### Passage to read:
———

Sheet Pan Honey Garlic Chicken Delight

A delicious and easy one-pan meal featuring marinated chicken thighs and colorful vegetables, all baked to perfection.
Prep Time 20 minutes
Cook Time 30 minutes
Total Time 50 minutes
Course Main Course
Cuisine American
Servings 4
Calories 350 kcal

Ingredients
  

  • 4 pieces boneless, skinless chicken thighs
  • 0.25 cup honey
  • 0.25 cup low-sodium soy sauce
  • 4 cloves garlic, minced
  • 1 teaspoon fresh ginger, grated
  • 1 tablespoon olive oil
  • 1 teaspoon sesame oil
  • 1 cup broccoli florets
  • 1 piece red bell pepper, thinly sliced
  • 1 cup baby carrots, halved
  • 2 pieces green onions, finely chopped (for garnish)
  • 1 tablespoon sesame seeds (for garnish)
  • to taste salt and pepper

Instructions
 

  • Start by preheating your oven to 400°F (200°C). To make cleanup easy, line a sheet pan with parchment paper.

———

### Challenge:
Answer from the honey garlic chicken recipe:
(a) What cook time does it list?
(b) How much honey does it call for?
(c) To what temperature is the oven preheated?
The data that follows has no connection to the recipe.

### Stored data:

———

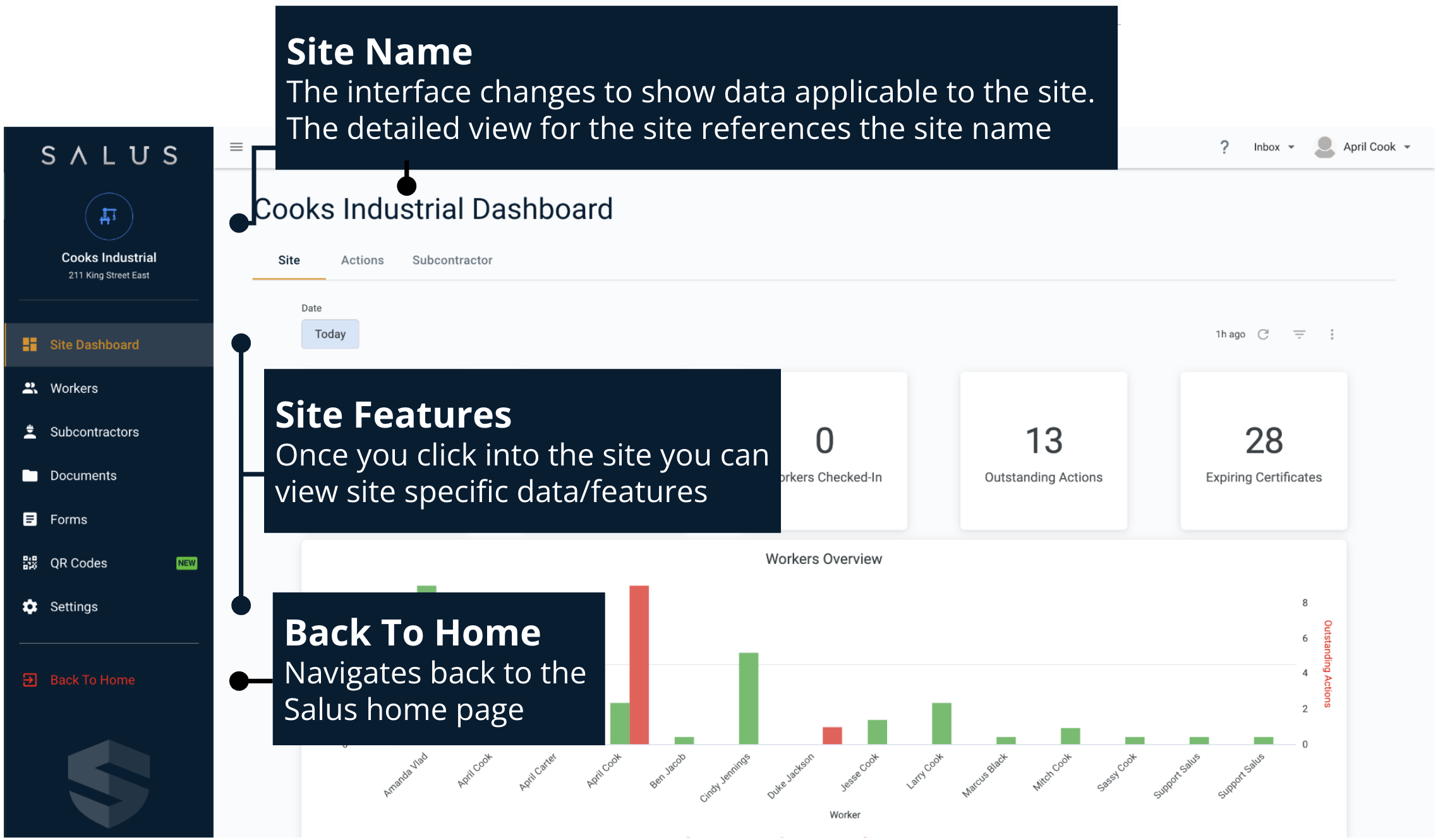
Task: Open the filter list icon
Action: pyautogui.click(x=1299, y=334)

———

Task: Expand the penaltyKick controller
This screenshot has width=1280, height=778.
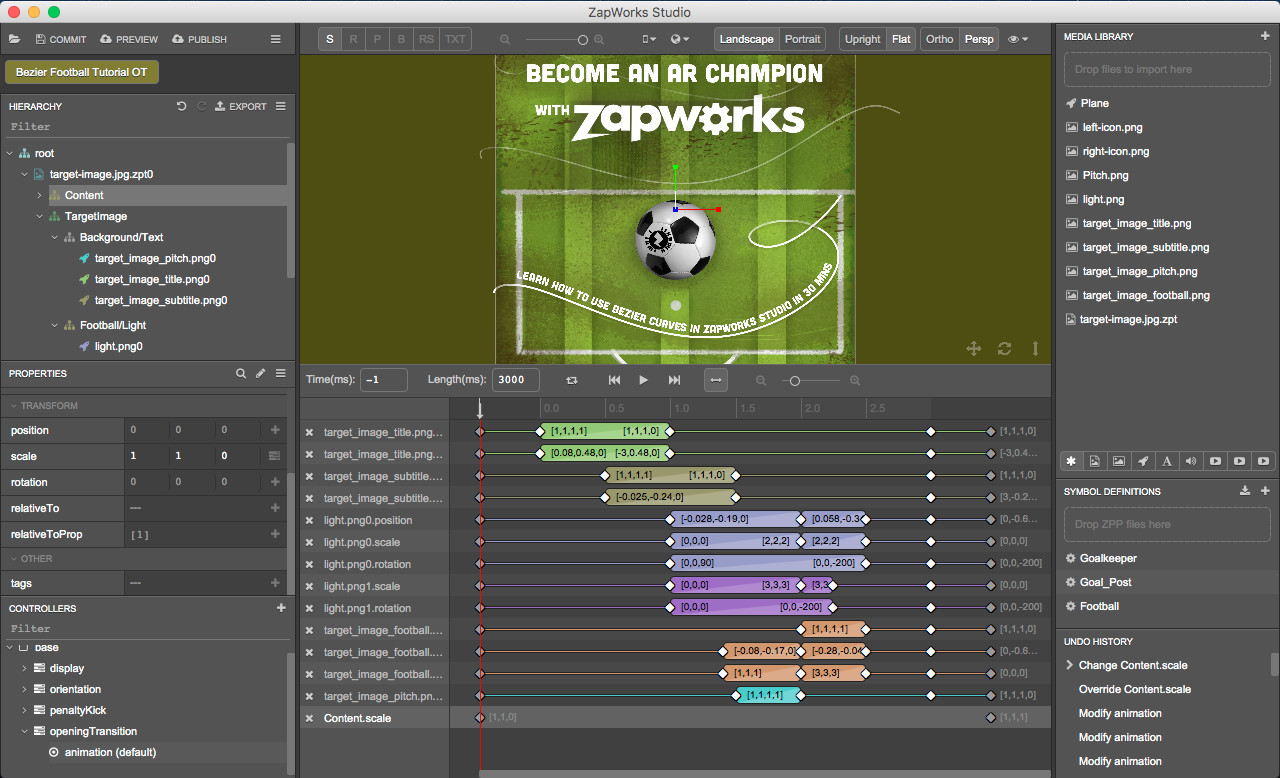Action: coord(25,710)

———

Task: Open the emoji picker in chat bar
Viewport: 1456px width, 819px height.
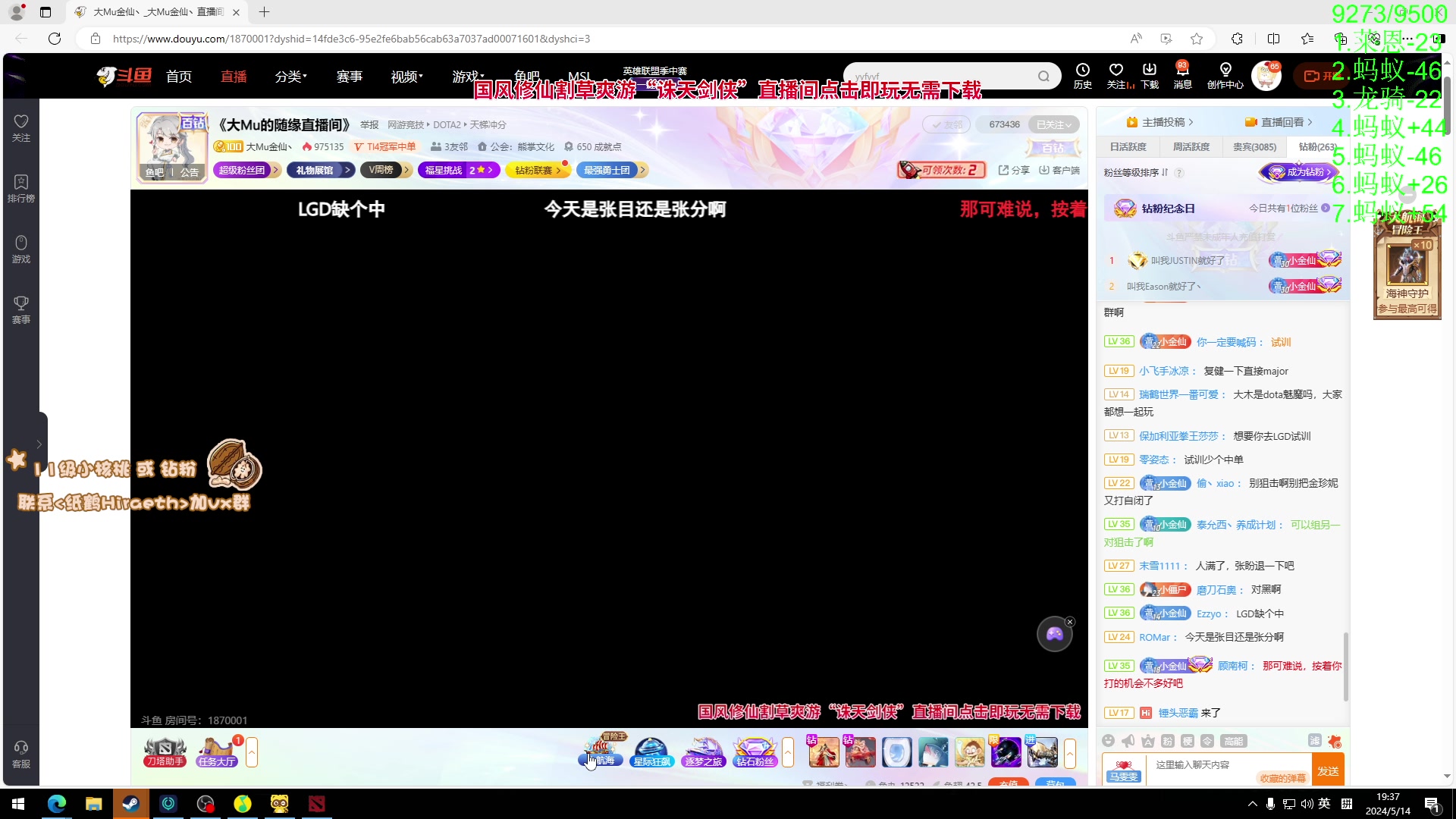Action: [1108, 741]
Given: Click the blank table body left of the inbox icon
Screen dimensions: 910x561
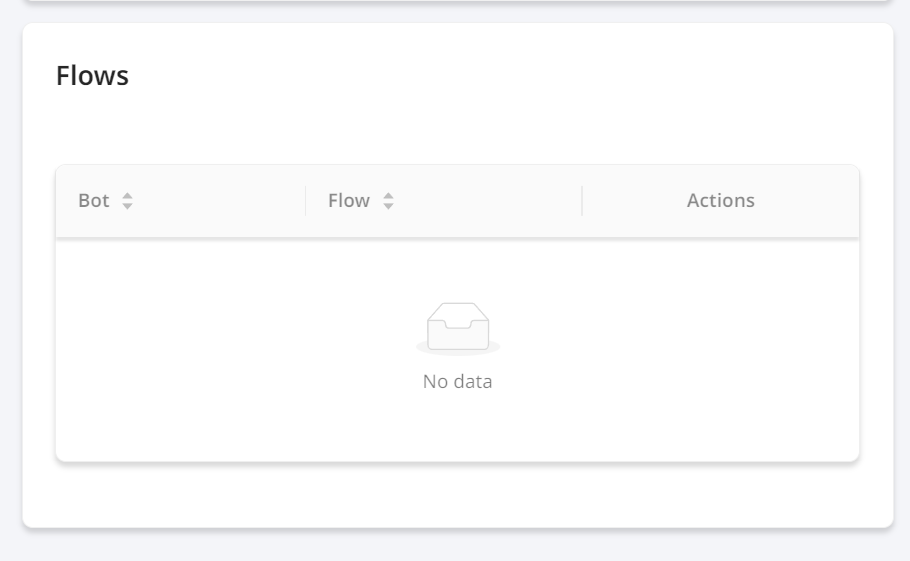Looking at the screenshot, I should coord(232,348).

———

### Result:
(a) 30 minutes
(b) 0.25 cup
(c) 400°F (200°C)